» **Instructions**:
a: Decide whether each statement below agrees with the essay about the biology class. Answer yes or no for each, and quote the words from the essay that settle it.
(i) Everyone in Bio 22 was a biology major.
(ii) The writer had always been most drawn to small organisms.
(iii) During the last two weeks of the class, students designed their own experiments.
b: Write the next part of the essay about the biology class, beginning right after its final sentence.

Biology on the other hand. Well, biology changed everything. Bio 22 is, as our instructors made clear on the first day, a majors bio class. That means that everyone in the room, for one reason or another, was a biology major. It was (for the most part) like coming home to a family I didn't know I had. I fit (again, for the most part). I learned, and questioned, and absorbed more knowledge than I'd ever had access to before. My curiosity was piqued more times, and on more diverse subjects, than ever before. It became a joke among my friends in the class that whatever we were learning that week would surely be what I wanted to do research on later. Of course deep sea jellies! Of course dinoflagellates!
I'd always been a big predator kind of girl. But every week there was a new question, a new vein of inquiry that I wanted to follow. From evolution to plants to invertebrates, it all fascinated me. And every piece that I learned made me see the world in a clearer way. This is the only way I've been able to describe it:
Imagine you're looking at the muddy bank of a river. All you can see is the water, some trees on the far shore, and the mud at your feet. That's all that's there for your eyes to focus on. But beneath that, there are predator/prey interactions. There are all kinds of different plants among those trees, with wildly different heritages and abilities. There are microscopic organisms floating in the water. There are sediments being carried by the water that tell a story we can't see.
And each of those elements: the predators, the prey, the plants and the sediment; they all tantalize me with questions.

It was good to be around people who understood. After all, that's why most of us were in the class: we have questions. But being curious doesn't make someone a scientist. It's just a really good place to start. I still wondered if I really wanted to do Science, or if I just wanted to sit in a classroom all day hearing someone talk about amazing things. There's only one way to know for sure.

For the last two weeks of the class, we designed our own experiments, based what we'd learned this semester, and what interested us. We wrote a hypothesis. The hypothesis was tested with tools we'd learned how to use this semester. We looked at our data and formed conclusions. Then each group presented their findings to the class. When I write it out like this, it sounds silly. 8th graders do science projects. But it wasn't silly.

» **Supplied entries**:
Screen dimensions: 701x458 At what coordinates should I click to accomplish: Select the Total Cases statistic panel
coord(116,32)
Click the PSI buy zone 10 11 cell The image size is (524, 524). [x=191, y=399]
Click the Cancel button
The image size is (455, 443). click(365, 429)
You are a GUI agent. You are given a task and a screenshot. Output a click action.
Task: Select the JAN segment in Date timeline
--
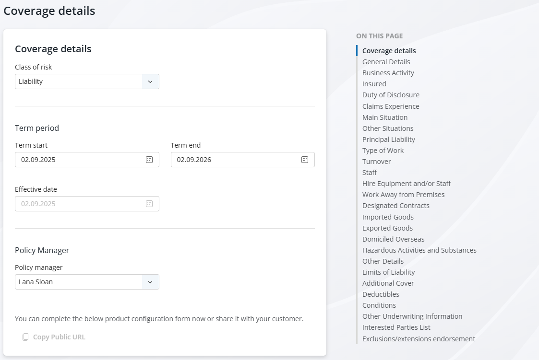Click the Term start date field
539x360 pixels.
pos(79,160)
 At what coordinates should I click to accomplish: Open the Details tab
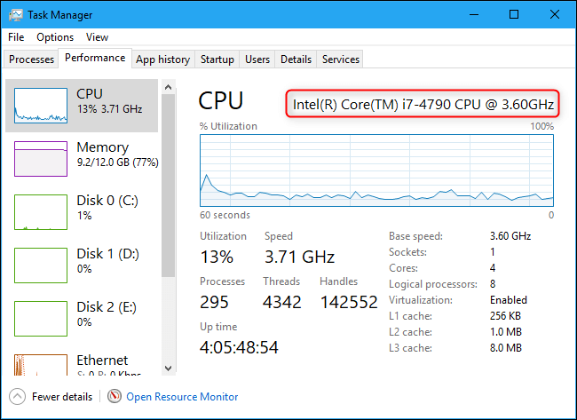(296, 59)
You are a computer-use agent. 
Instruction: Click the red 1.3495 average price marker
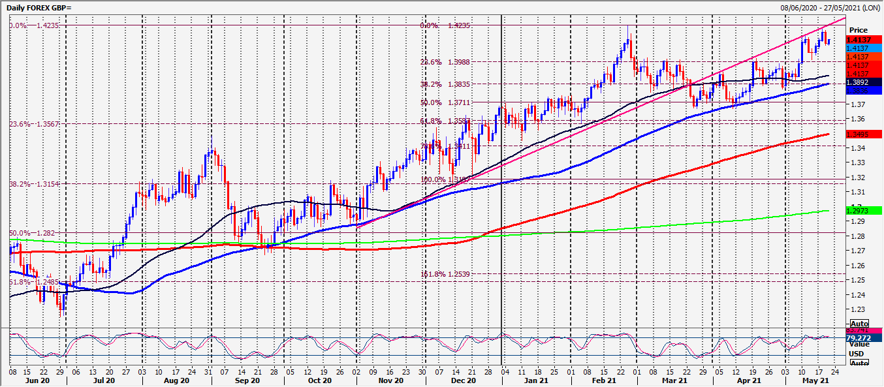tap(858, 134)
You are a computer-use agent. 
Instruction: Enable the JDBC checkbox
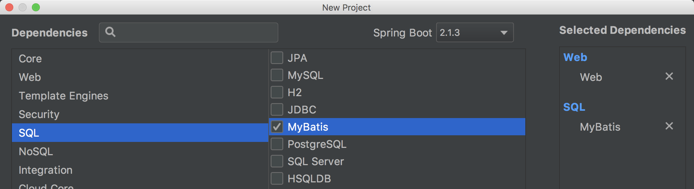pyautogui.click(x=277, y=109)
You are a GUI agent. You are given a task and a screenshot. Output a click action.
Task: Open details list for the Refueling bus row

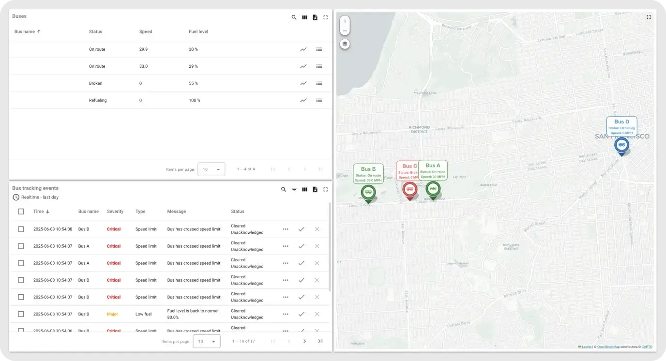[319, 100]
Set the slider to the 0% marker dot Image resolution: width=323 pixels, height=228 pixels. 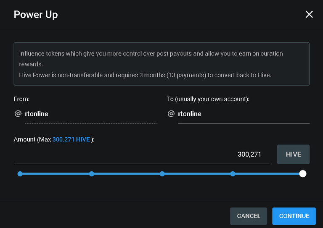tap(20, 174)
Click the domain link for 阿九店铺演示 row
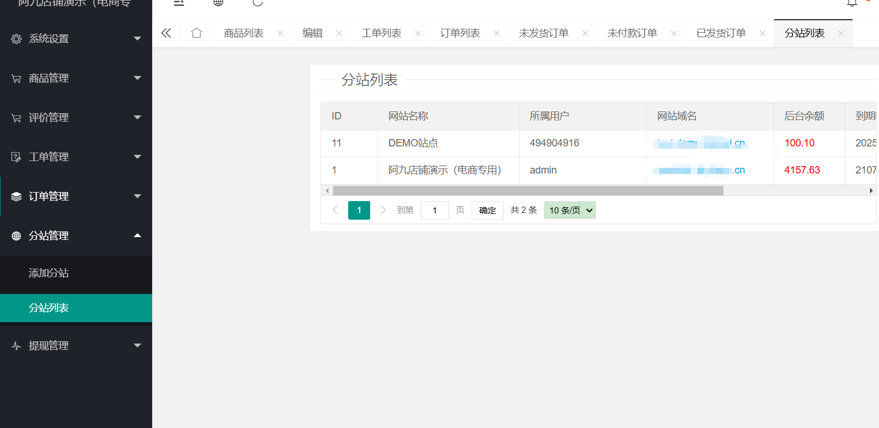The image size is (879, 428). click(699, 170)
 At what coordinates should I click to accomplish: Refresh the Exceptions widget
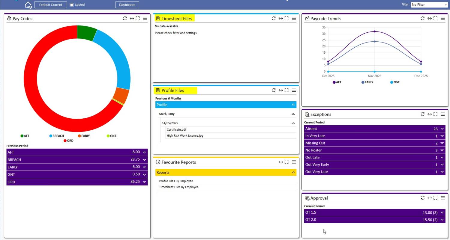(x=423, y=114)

» **Solved problems**:
a:
(i) Yes: "everyone in the room, for one reason or another, was a biology major."
(ii) No: "I'd always been a big predator kind of girl."
(iii) Yes: "For the last two weeks of the class, we designed our own experiments"

b:
My friends and I were curious about the biodiversity of a man-made substrate versus biodiversity of the naturally occurring rock. It turned out our hypothesis was correct, and the biodiversity of the man-made substrate was significantly lower. That was-to me at least-utterly irrelevant. The process of questioning, hypothesizing, and designing an experiment was far more valuable. I waded out to do a count on the wall at Lover's Point (and got dunked in the process), then came back and entered our numbers into a couple different biodiversity calculators. I took the raw numbers that we had scribbled in our damp notebooks, and made them tell me things. The things they told me weren't earth-shattering by any means, but they provoked more lines of inquiry. Each question leads to another...

After each group had presented their study, our instructor congratulated us on having done Science. I wish I could remember his exact words. It was something to the effect of “many of you have wanted to be scientists, but your understanding of what that means comes from nature shows. This is what science is.”
Those words sank into me like a warm drop of truth right through my breastbone. I'd been wondering myself if I truly wanted to be a scientist, or if I wanted to be the star of my own exciting nature program. Now I know.
I want to be a scientist.
Our experiment wasn't glamorous. It wasn't exciting, except when I fell in. And it wasn't particularly thrilling when I pulled together the numbers and started to draw conclusions. It just felt right. It felt like loving someone: good, and so natural you don't notice right away, even though the whole world is changed. The 'aha' moment didn't come until after he made that comment.
This is what I want to do. Over and over. Every day.
I don't want a nature show. I want to ask questions, and get answers. I want to go out, get data, and make it tell me things.
So that's the story of how I fell in love over fall semester. I can't wait for Bio 21 in the spring!